Begin at the line holding "Task: Click Today" and set down exactly each line through the last one below, omitting pictures. Include nothing else.

== DATA SUPPLIED

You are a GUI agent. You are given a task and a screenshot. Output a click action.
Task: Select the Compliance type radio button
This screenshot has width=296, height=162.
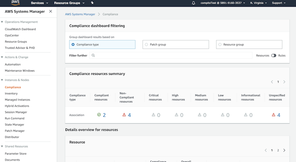click(x=73, y=45)
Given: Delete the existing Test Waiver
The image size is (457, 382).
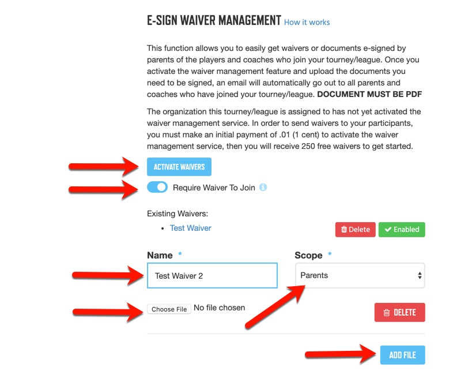Looking at the screenshot, I should [355, 230].
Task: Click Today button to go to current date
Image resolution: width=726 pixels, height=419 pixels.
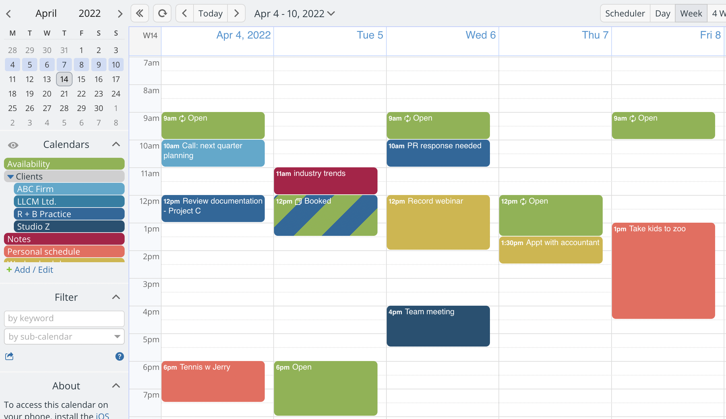Action: (x=211, y=14)
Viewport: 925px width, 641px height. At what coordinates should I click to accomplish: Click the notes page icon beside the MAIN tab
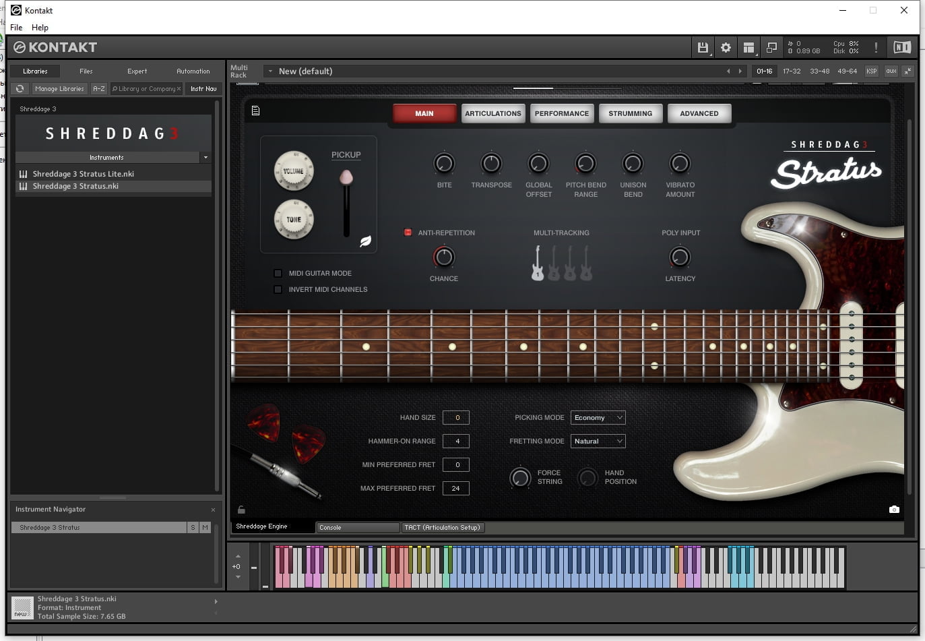[255, 111]
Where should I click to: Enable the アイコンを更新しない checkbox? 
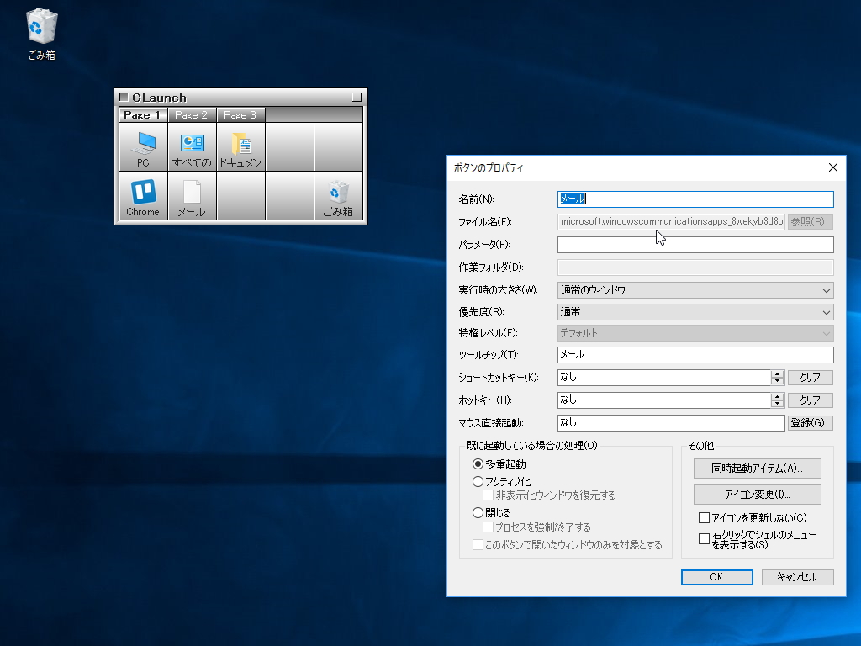[x=704, y=518]
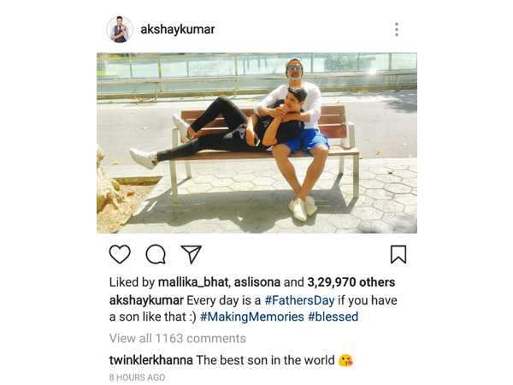Screen dimensions: 513x385
Task: Open the #FathersDay hashtag
Action: pyautogui.click(x=299, y=300)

====

-- RESULT OF THIS EXERCISE --
Task: Click Today button to go to current date
Image resolution: width=726 pixels, height=419 pixels.
Action: (x=211, y=14)
Viewport: 925px width, 641px height. At what coordinates should I click to accomplish: Click the notes page icon beside the MAIN tab
[255, 111]
Where should I click to: Enable the アイコンを更新しない checkbox? 
[x=704, y=518]
Screen dimensions: 513x385
Task: Open the #FathersDay hashtag
Action: pyautogui.click(x=299, y=300)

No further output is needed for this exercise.